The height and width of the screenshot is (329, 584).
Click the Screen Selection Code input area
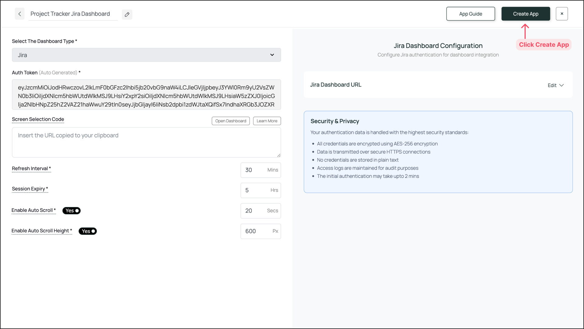pos(146,142)
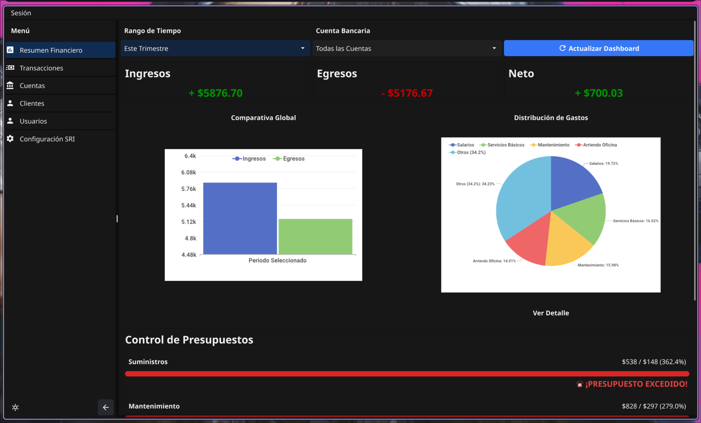This screenshot has height=423, width=701.
Task: Select the Cuentas bank icon
Action: pos(10,85)
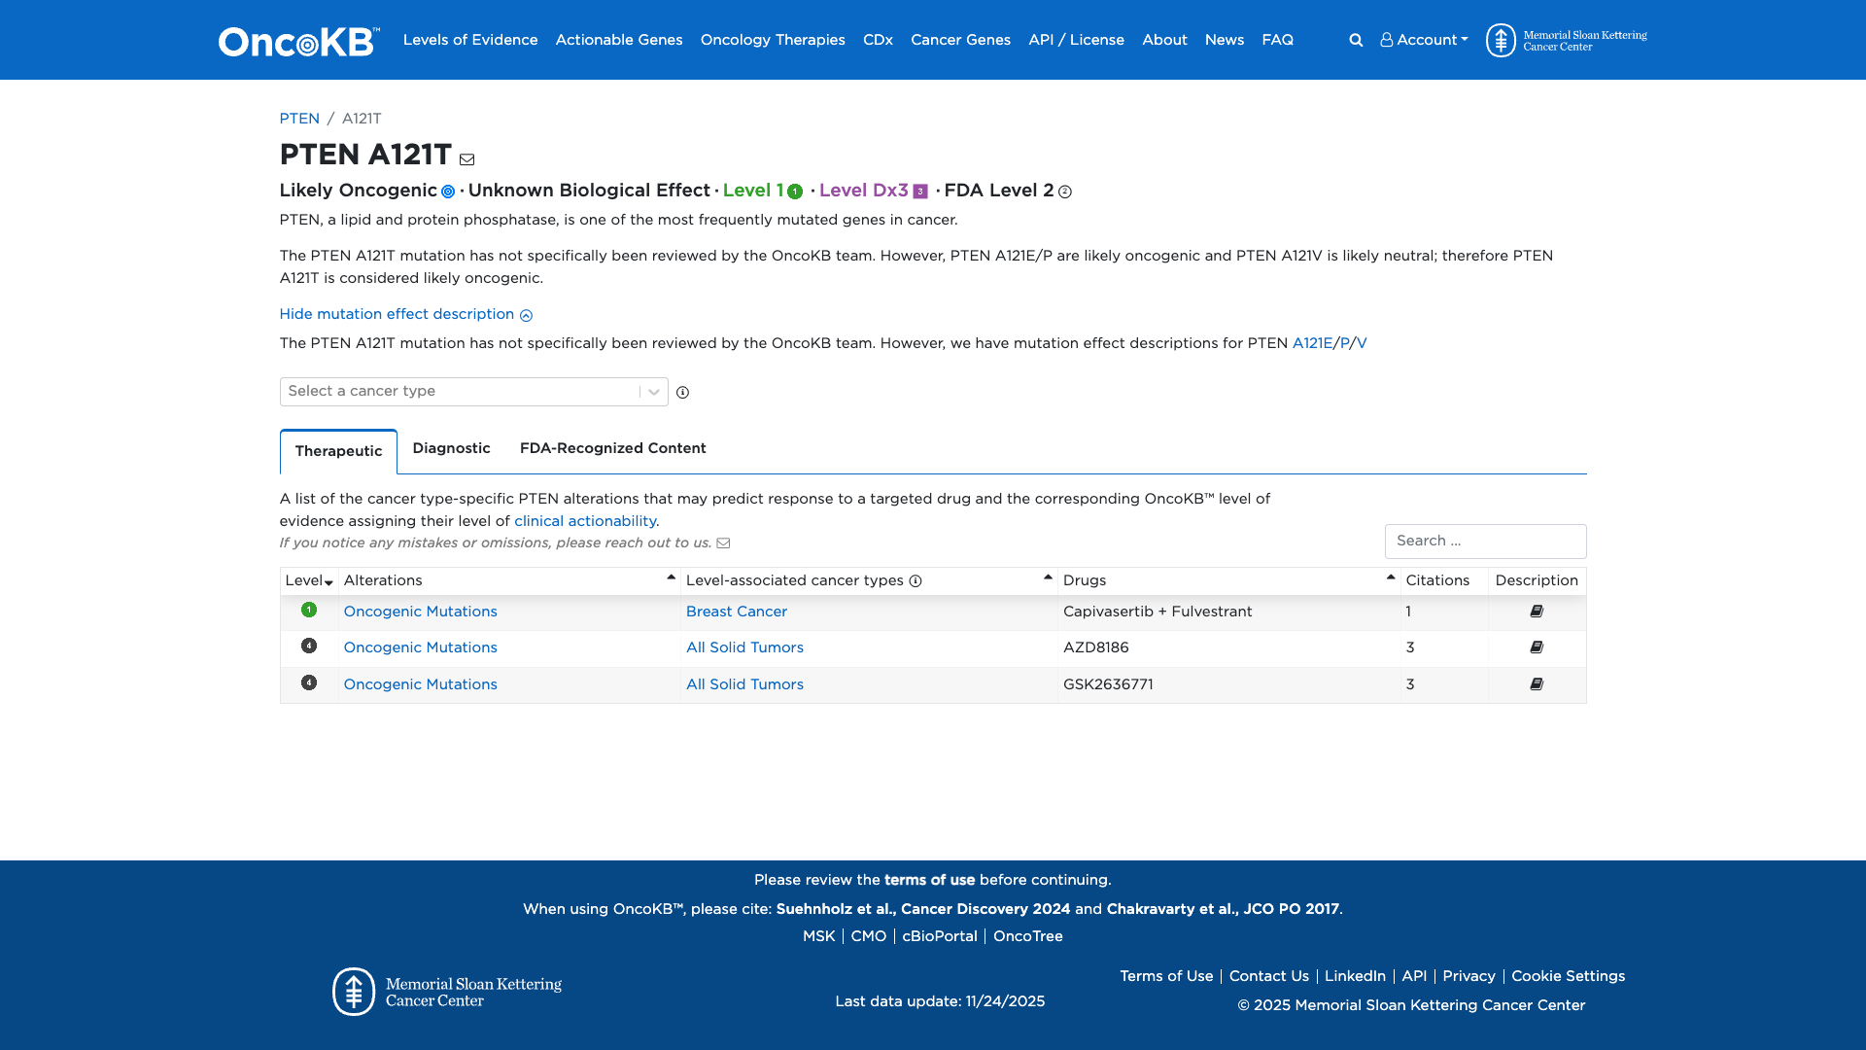
Task: Open Breast Cancer from the therapeutic table
Action: (736, 612)
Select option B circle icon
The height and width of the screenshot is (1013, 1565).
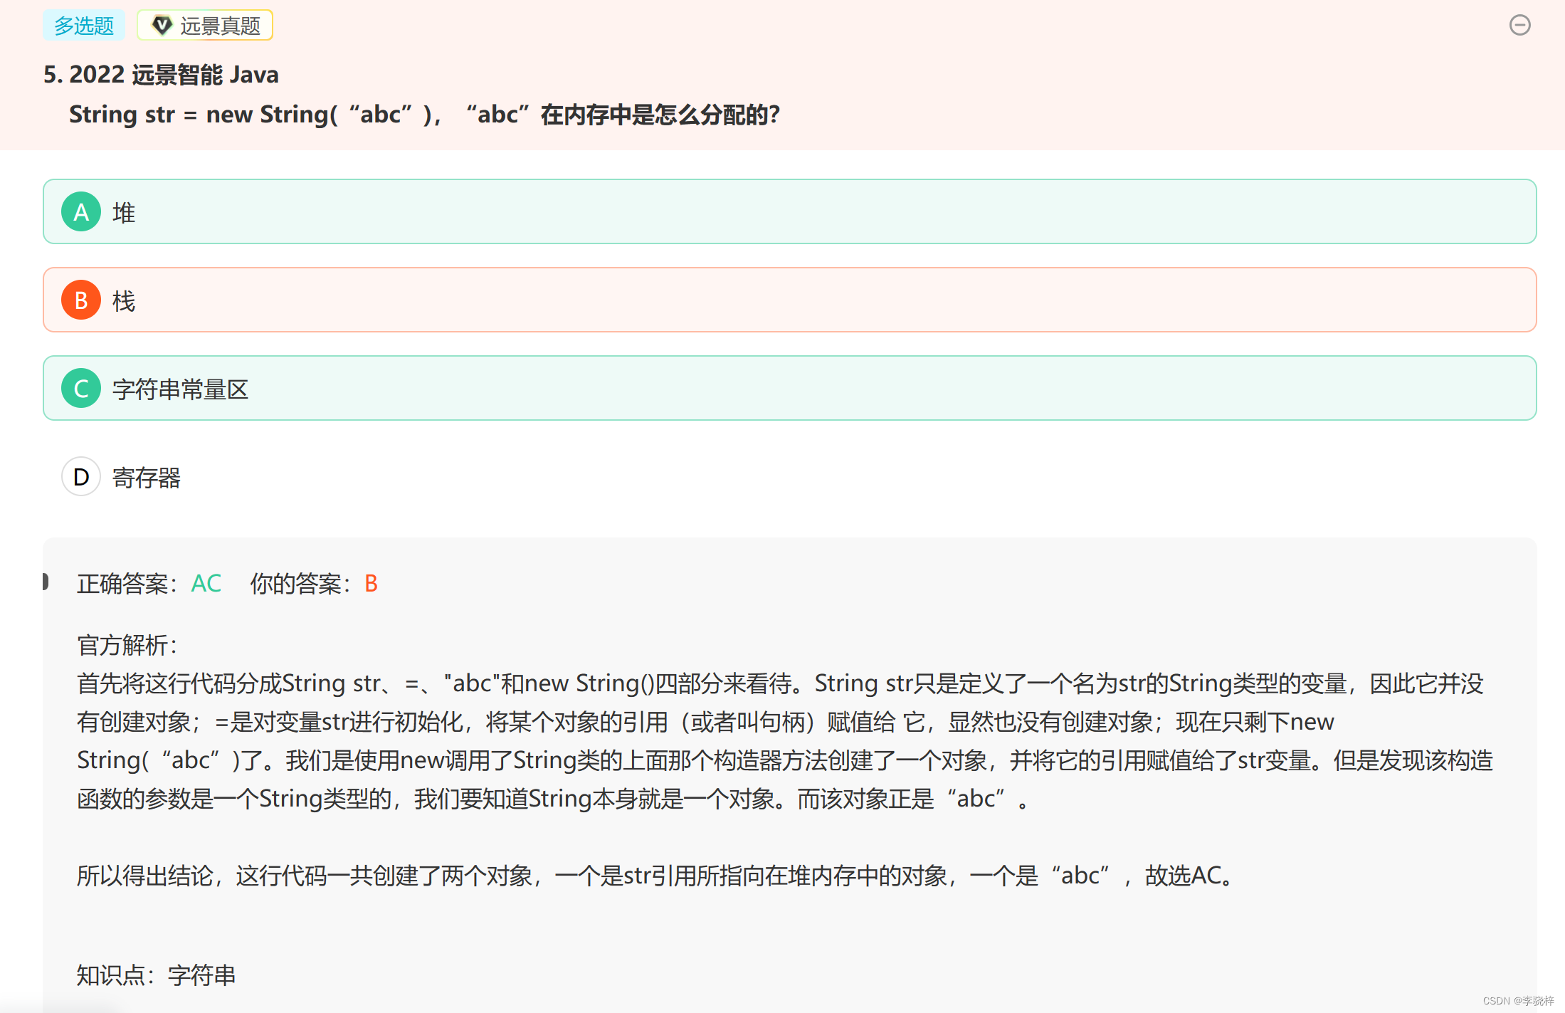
****
> Task brief: Set down the entries again without change. Leave the pictures out.

> Response for this exercise:
The height and width of the screenshot is (329, 584).
Click the Screen Selection Code input area
pos(146,142)
This screenshot has height=423, width=701.
Task: Select the Cuentas bank icon
Action: pos(10,85)
Task: Open Breast Cancer from the therapeutic table
Action: (736, 612)
Select option B circle icon
The height and width of the screenshot is (1013, 1565).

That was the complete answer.